桃にはカリウムや食物繊維をはじめさまざまな栄養素が含まれていますが、生の桃と缶詰の桃の栄養価ではどのような違いがあるのでしょうか。
100g当たりの量で比べると、生の桃に比べると缶詰の桃はカロリーが2倍ほど高くなります。また、カリウムは生の状態よりも缶詰の桃の方が100mgほど少なくなりますが、食物繊維の量はほとんど変わりません。
大きく量が変わる栄養素は少ないですが、多少なりとも変動はあります。しかし、少なくなるだけではなく、ビタミンEのように缶詰の方が多く含まれる栄養素もあるので、缶詰の方が栄養価が低いとは一概には言えません。
桃が旬の季節と保存方法
一般的に桃の旬は7〜8月となっていますが、品種が多いため早いものは5月くらいからスーパーに並びます。また、遅いものでは10月くらいまで食べられるので、比較的長い間楽しめる果物といえるでしょう。時期はずれてしまいますが、一番美味しく食べられるのは夏から秋にかけての時期です。

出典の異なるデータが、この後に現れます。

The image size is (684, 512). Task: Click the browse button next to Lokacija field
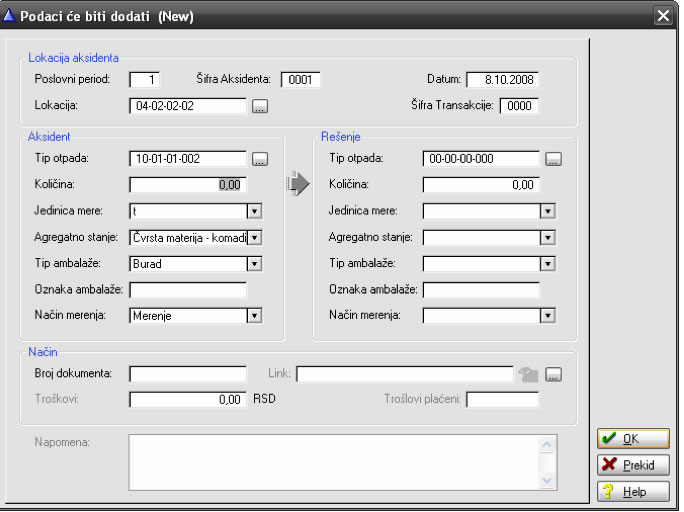click(x=259, y=106)
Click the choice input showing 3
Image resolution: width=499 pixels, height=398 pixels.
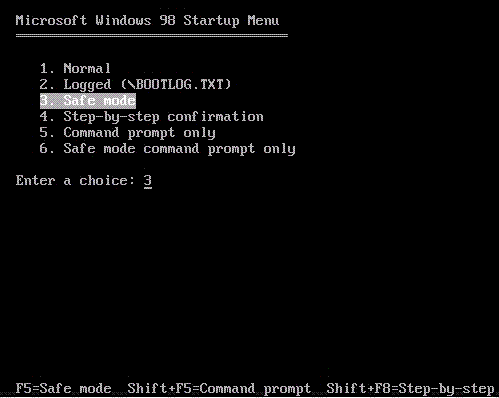148,181
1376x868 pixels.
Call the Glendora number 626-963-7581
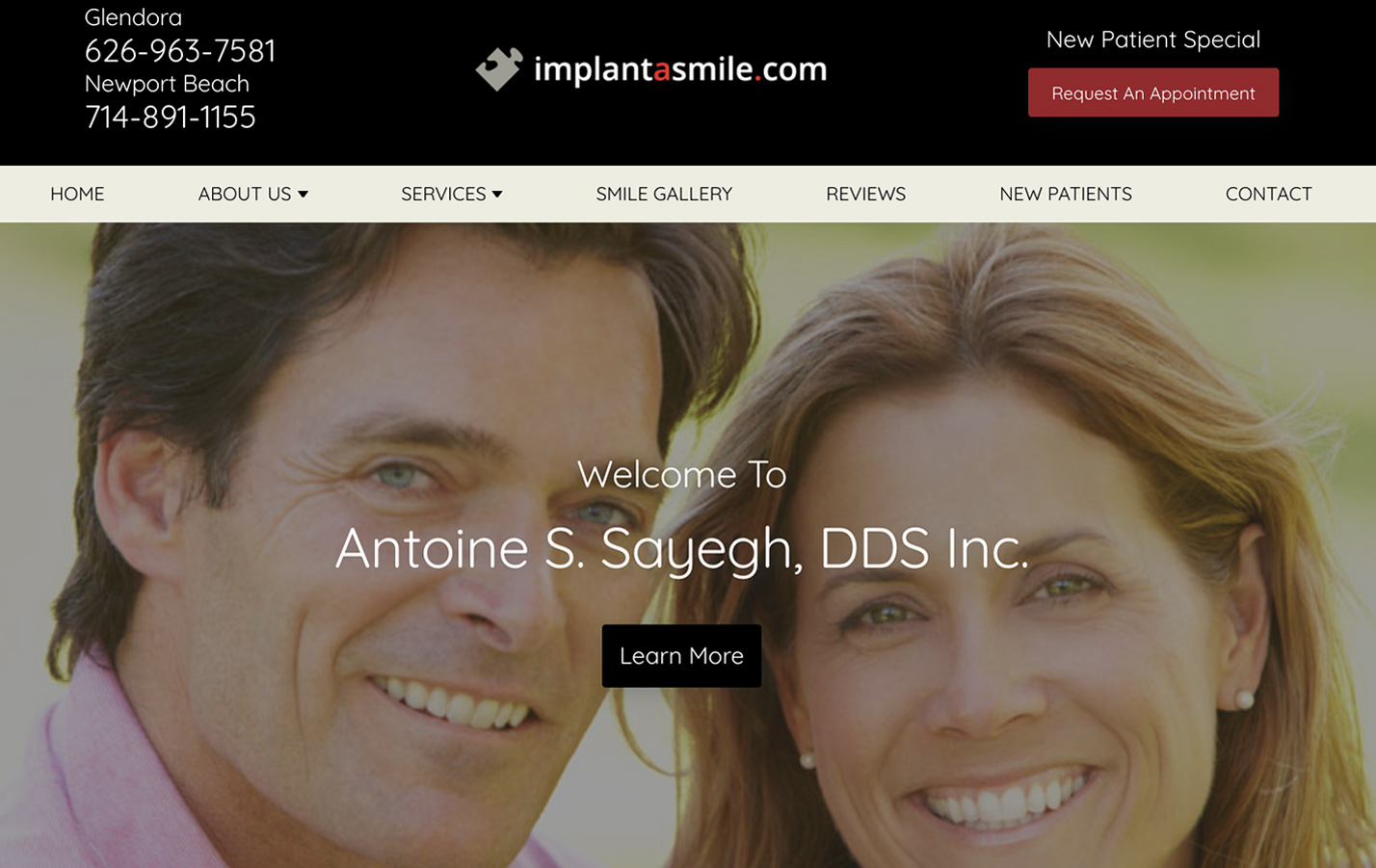point(180,50)
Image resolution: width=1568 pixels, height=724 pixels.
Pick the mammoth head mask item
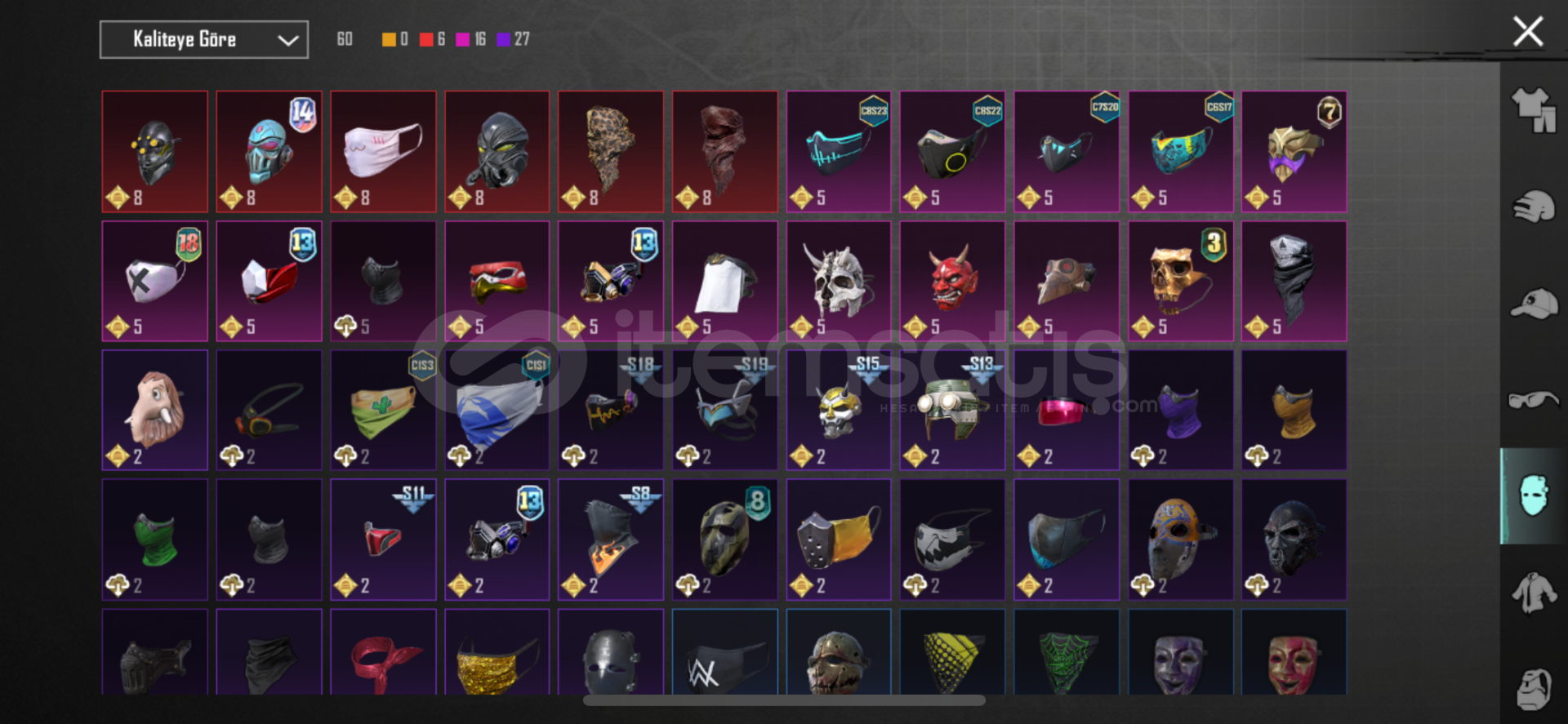155,410
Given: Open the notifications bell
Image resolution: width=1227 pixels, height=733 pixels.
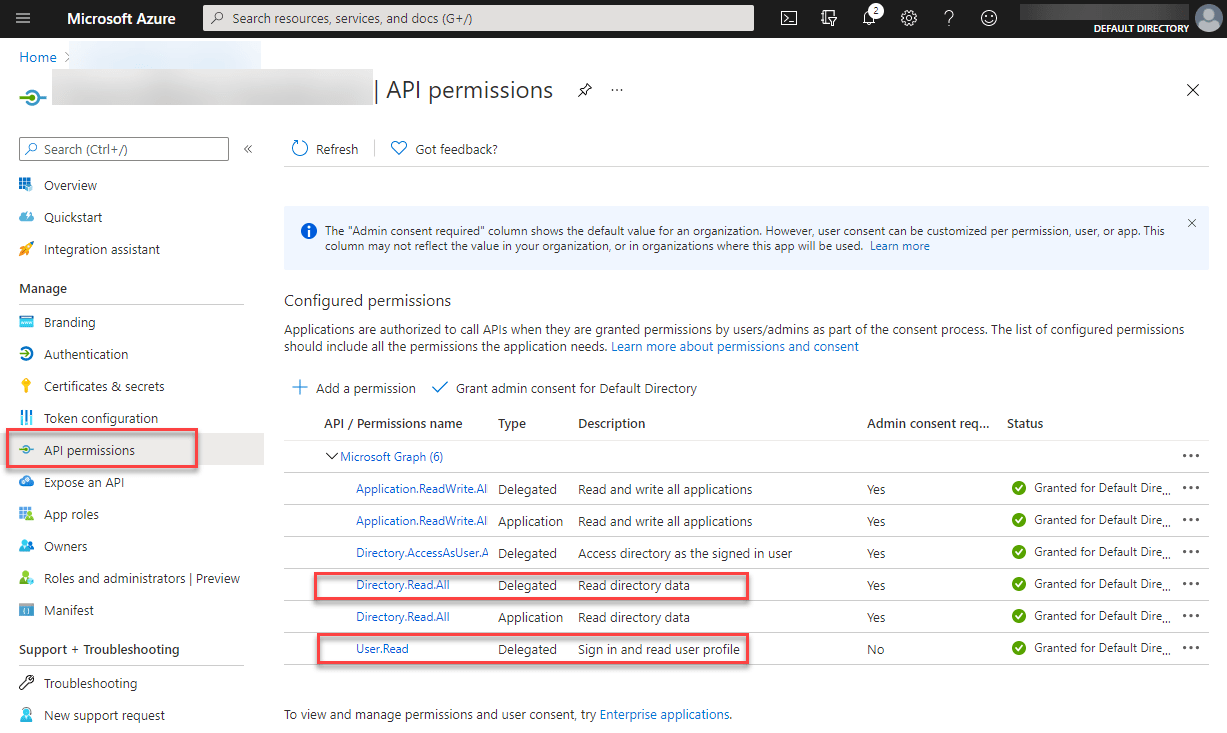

みずみずしく美味しい桃を食べたいときは、タイミングを選んで購入してみてくださいね。
桃の保存は基本的には常温がおすすめです。1〜2日ほど常温に置いておくと、固い桃も柔らかくなります。すでに柔らかい場合は新聞紙に包んで冷蔵庫などに入れて冷やして保存しましょう。冷蔵庫の中は乾燥しますので、直接冷気を当てないことがポイントです。
桃を使ったおすすめ料理3選
それではここで、桃を使ったおすすめの料理を紹介していきます。桃は甘味が強いのでデザートの印象が強いですが、料理にも活用できる果物です。果物を料理に使うのはハードルが高く感じるかもしれませんが、ぜひ旬の桃を使って美味しい料理のレパートリーを広げてみてください。
桃の冷製パスタ
比較的よく見られる桃料理の代表的な存在です。細めのパスタに、桃と生ハムを合わせてにんにくやオリーブオイルで調味したものを飾った冷製パスタ。熱いものを受け付けない夏の料理には特におすすめのパスタです。お洒落なカフェやレストランのメニューに登場することも多い、ちょっと都会的なメニュー。さっぱりとフルーティーな味わいと、生ハムの塩味が程よくマッチします。モダンな食べ物ながらも作り方は簡単なので、暑くて食欲がわかないというときにはぜひ、ご自宅でも挑戦してみてくださいね。
桃モッツァレラ
名前のとおり、桃にモッツァレラチーズを合わせた料理です。味付けは黒こしょうや白ワインビネガーなどがおすすめ。桃の自然な風味とモッツァレラチーズ の程よい塩味がマッチしてワインのお供にもおすすめの味わいとなっています。意外な組み合わせですが、普通のおつまみに飽きてしまったときには、たまによいかもしれませんね。さらに生ハムやバジルなどをトッピングして食べても美味しいです。チーズが加わることでたんぱく質アップもはかれ、栄養面でもメリットがあります。
フルーツサンド
パンにフルーツとクリームを挟んで作るフルーツサンドが話題になりましたが、桃を使って作ることもできます。クリームは生クリームを使ってもよいのですが、おすすめは断然水切りヨーグルト。爽やかな酸味とまろやかな口当たりは桃の甘味とよく合います。食欲が落ちやすい夏でも、さっぱりとしたヨーグルト風味のサンドイッチであれば美味しく食べられるかもしれません。フルーツサンドにヨーグルトを使うときは、しっかりと水分を抜いて使うのがおすすめです。
まとめ
桃は水分を多く含むフルーツですが、エネルギー源となる糖質や高血圧・むくみ予防のカリウム、腸内環境を整える食物繊維などが多く含まれています。甘味が強く食べやすいのでそのまま食べるだけでも十分に美味しいフルーツですね。桃は白桃はもちろん、その他にもさまざまな種類が存在しています。そのまま食べるだけではなく、料理にも活用することができるのでいろいろな食べ方を試してみてください。カロリーは高くなりますが、デザートを作るときや簡単に食べたいときは缶詰の桃がおすすめです。